# Rennen naar/aan



## Tamar

I was doing an exercise and wanted to say "wie rent naar de trein?"
And all of a sudden thought of "rennen aan".
Rennen naar would be "to run to..." but what is "rennen aan"?
Does it mean "to run on/in.." 
For example:"ik ren aan het strand" is "I'm running on the beach"? 
If I say "ik ren aan de trein?" would it mean I'm running around in the train?  (sounds funny).


----------



## Kayla321

_Rennen aan_ bestaat volgens mij gewoon niet.


----------



## ThomasK

inderdaad, maar 'rennen naar' ??? Ik zou zeggen: 'rennen om de trein nog te halen' _(want bedoel je toch, niet, Tamar?)_ en 'rennen voor je leven'. 

Ik think the 'aan' is often an equivalent of the English 'at', though the same 'at' can be translated as 'op' (op kantoor, op het werk, op school). I don't think one can express direction with it.


----------



## Funambule

Tamar said:


> I was doing an exercise and wanted to say "wie rent naar de trein?"
> And all of a sudden thought of "rennen aan".
> Rennen naar would be "to run to..." but what is "rennen aan"?
> Does it mean "to run on/in.."
> For example:"ik ren aan het strand" is "I'm running on the beach"?
> If I say "ik ren aan de trein?" would it mean I'm running around in the train? (sounds funny).


 
I'm running on the beach = Ik ren op het strand

When you say 'Ik ren aan het strand' you're not running 'on it' but 'by it', but Dutch people would prefer 'ik ren langs het strand' ('along') to 'ik ren aan het strand'. Expressions like 'aan het strand', 'aan zee', 'aan de haven' are perfectly possible with a verb like 'live', not with verbs of movement (you would then use 'langs' / 'along').

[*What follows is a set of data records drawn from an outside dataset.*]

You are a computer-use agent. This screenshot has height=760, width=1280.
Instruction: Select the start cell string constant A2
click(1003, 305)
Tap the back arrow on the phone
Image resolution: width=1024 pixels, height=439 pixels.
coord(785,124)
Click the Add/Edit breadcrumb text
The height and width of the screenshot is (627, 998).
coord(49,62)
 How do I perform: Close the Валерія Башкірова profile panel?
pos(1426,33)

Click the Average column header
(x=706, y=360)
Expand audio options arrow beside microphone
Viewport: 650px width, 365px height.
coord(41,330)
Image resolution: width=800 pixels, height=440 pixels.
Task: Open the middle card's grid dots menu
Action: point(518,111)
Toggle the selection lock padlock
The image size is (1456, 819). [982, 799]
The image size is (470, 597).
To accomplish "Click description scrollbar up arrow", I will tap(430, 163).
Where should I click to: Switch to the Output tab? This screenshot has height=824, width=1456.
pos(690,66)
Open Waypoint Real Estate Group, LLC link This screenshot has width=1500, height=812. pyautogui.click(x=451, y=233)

'Ik ren aan de trein' makes no sense. 'Ik ren naar de trein' does (I'm running towards the train) as does 'Ik ren langs de trein' (I'm running along the train). However, if you intend to say 'I'm running to catch the train' you say 'Ik ren om de trein te halen' in Dutch.

Greetings,

Fun.


----------



## petoe

You could consider 'Aan het strand' as a fixed expression.
It could mean 'along the beach' or 'on the beach', but in that case I think it's more clear to say 'Op het strand'.
'Een wandeling aan het strand' is (voor mij) ook echt op het strand.
'Een huis aan het strand' is dan eerder net naast of aan de rand van het strand.


----------



## Tamar

> rennen om de trein nog te halen


Exactly I meant, thanks Thomas. Hahaha, in Hebrew when you say you "run to the trien" it implies you're trying to catch it... 

"Aan" is so much clearer now 

Thanks guys.


----------



## ThomasK

Just a minor mistake: _trein_, not _trien_... But in fact you can run after _een trien_ as well, or after Trien. In both cases you are running after some girl (trien does have a negative connotation), or a very specific girl, Trien (nickname of Katrien). Did you mean that ? ;-)


----------



## Tamar

> you are running after some girl (trien does have a negative connotation)


What do you mean? In what way is negative?

Of course I meant trein, I just typed it wrong (hahaha, now too, I had to type several times...)


----------



## ThomasK

No problem, you know, I liked the mistake !


----------



## Kayla321

_Trien _is used for a girl/woman you don't like very much: _Die stomme trien heeft mijn fiets gemold._


----------



## Tamar

Hahaha, made a mistake and learned something new and valuable


----------